- O secretário de Defesa dos Estados Unidos, Pete Hegseth, anunciou uma revisão do posicionamento das tropas americanas na Europa, com duração de até seis meses e consultas ao Congresso.
- A medida busca manter a Otan ágil e ledada pela Europa, sem confirmar reduções imediatas, mas sinalizando ajustes no contingente para cumprir compromissos globais.
- Hegseth criticou aliados que não apoiaram os EUA na guerra contra o Irã e afirmou que direitos de baseamento e de sobrevoo devem continuar assegurados.
- O anúncio ocorre em meio a a redução, por parte dos EUA, de capacidades disponíveis para a aliança em situações de crise, enquanto europeus tentam preencher lacunas de defesa.
- Informações preliminares indicam quedas na presença de caças F-15 e F-15E para 99 aeronaves e de drones MQ-4 e MQ-9 para 12 unidades, embora detalhes oficiais ainda não tenham sido divulgados.
O secretário de Defesa dos EUA, Pete Hegseth, anunciou uma revisão do posicionamento das tropas americanas na Europa. A avaliação, que durará até seis meses, incluirá consultas ao Congresso, conforme a lei que estabelece o número mínimo de militares dos EUA no continente. O objetivo é fazer a Europa contribuir mais, mantendo as forças americanas comissionadas em operações globais.
Hegseth falou a ministros da Defesa na sede da Otan, em Bruxelas. Reforçou que a revisão é real e busca assegurar que a Otan avance rapidamente para uma Europa que assuma a responsabilidade de defesa. Embora não tenha sinalizado reduções automáticas, destacou que mudanças poderão ocorrer conforme as metas sejam recalibradas.
Segundo ele, o esforço também visa manter direitos de baseamento e de sobrevoo para operações conjuntas, especialmente em contextos de conflito. A fala ocorre enquanto países da aliança preparam-se para cobrir lacunas em capacidades nacionais, com Washington reduzindo parte de suas contribuições em meio a tensões de orçamento.
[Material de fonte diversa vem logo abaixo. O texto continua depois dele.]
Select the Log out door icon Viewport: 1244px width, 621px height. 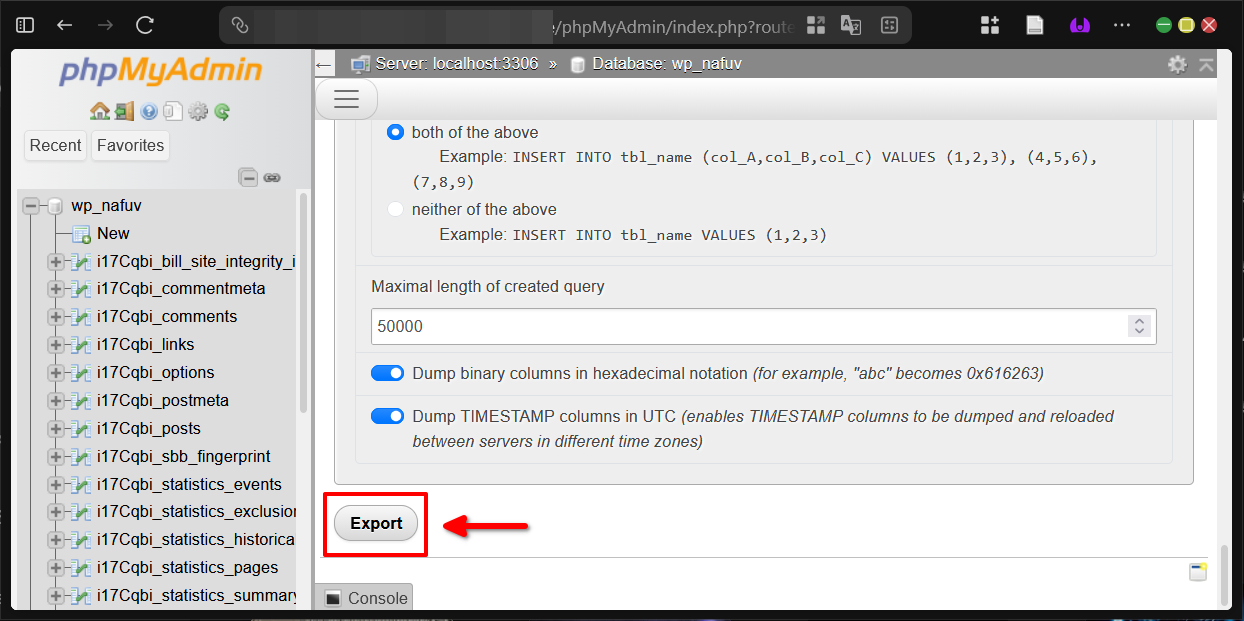[x=124, y=112]
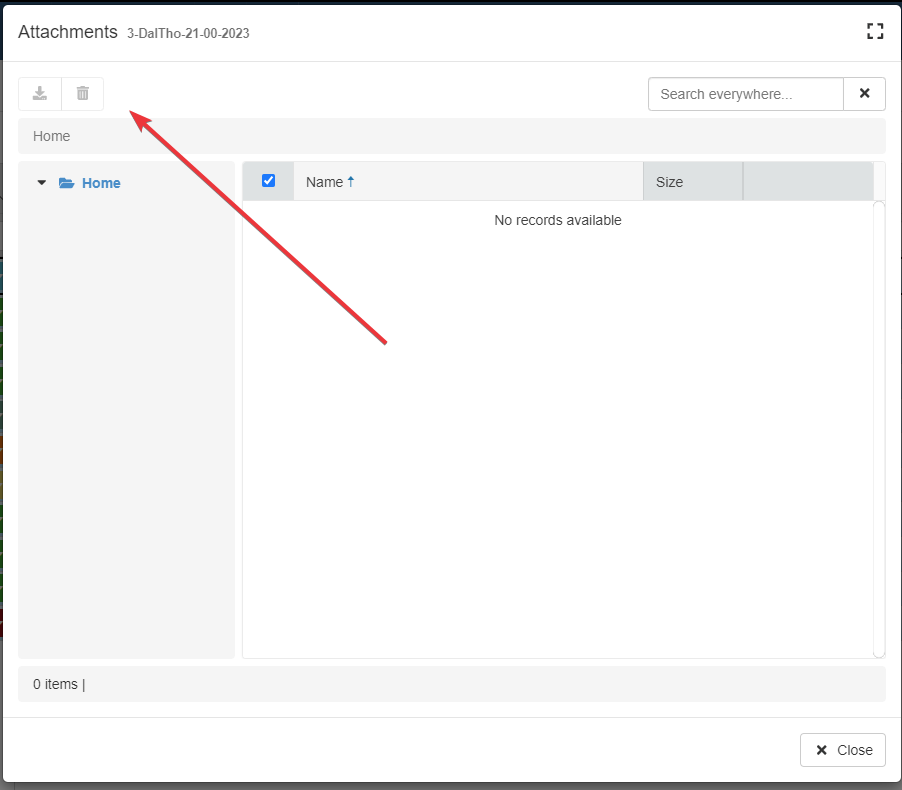902x790 pixels.
Task: Sort files by the Name column
Action: click(x=325, y=182)
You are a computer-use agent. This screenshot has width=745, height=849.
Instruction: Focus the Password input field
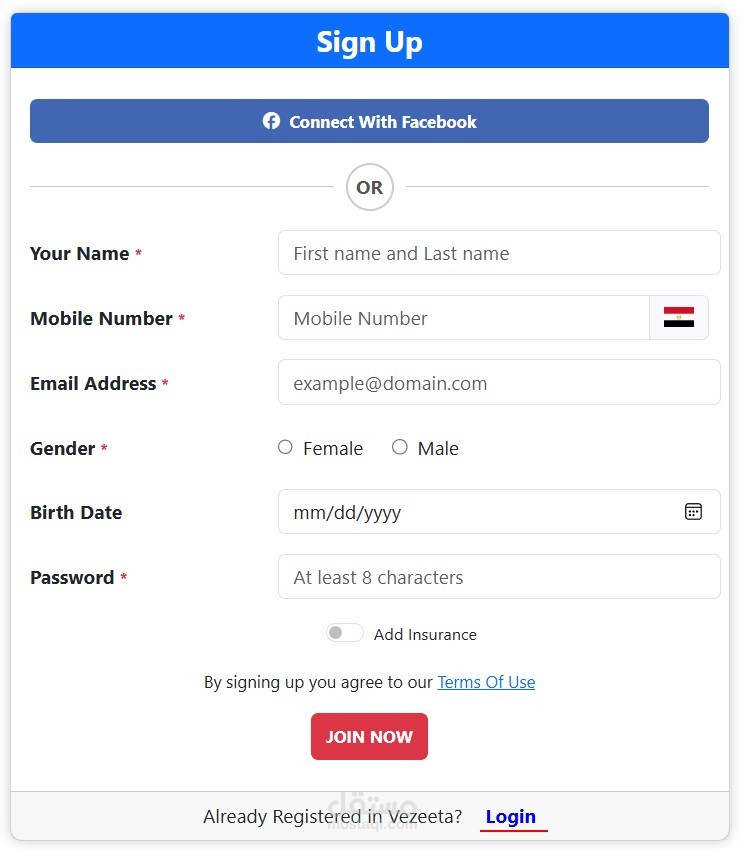click(498, 577)
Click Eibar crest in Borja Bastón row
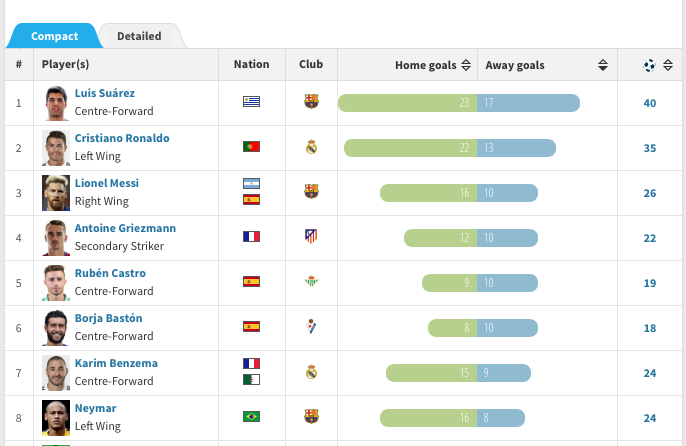Viewport: 686px width, 446px height. (311, 327)
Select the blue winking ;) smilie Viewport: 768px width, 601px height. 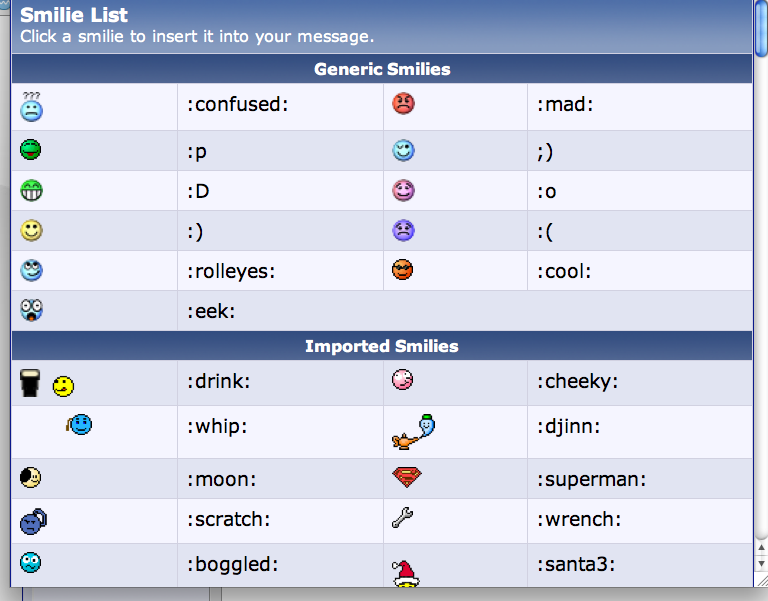[404, 150]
O secretário-geral da Otan, Mark Rutte, reconheceu que a redução de contribuições já entrou em vigor. Em tom cauteloso, ele afirmou que se trata de uma ferramenta de planejamento, com impacto dependendo de cenários de guerra e mobilização dos aliados. A ideia é evitar gargalos na resposta coletiva.
Alguns ministros apresentaram propostas para ampliar contribuições ao contingente de crise da Otan. O ministro belga Theo Francken afirmou que o país contribuirá mais, ajudando a substituir capacidades americanas, incluindo caças F-16 e drones MQ-9B SkyGuardian. A ideia é reduzir dependências em caso de necessidade.
O ministro alemão Boris Pistorius pediu um processo sincronizado para evitar lacunas de capacidade na Europa. Ele destacou a importância de não retirar rapidamente equipamentos sem clareza sobre compensações, citando a necessidade de mísseis de longo alcance como exemplo sensível. A coordenação com parceiros é essencial.
As reduções anunciadas pelo governo dos EUA não foram detalhadas publicamente. Segundo uma fonte militar, as mudanças incluem menos aeronaves de reabastecimento em voo, caças, drones e navios. Especificamente, o número de caças F-15 e F-15E para a Otan cairá para 99, uma redução de cerca de um terço, enquanto drones MQ-4 e MQ-9 Reaper terão 12 unidades disponíveis.
A cúpula da Otan em Ancara, marcada para 7 e 8 de julho, é o contexto de maior atenção. Países da aliança negociam ajustes para preencher lacunas de defesa, com foco em capacidades críticas para resposta a emergências. A discussão ocorre enquanto a Otan busca fortalecer a dissuasão no continente europeu.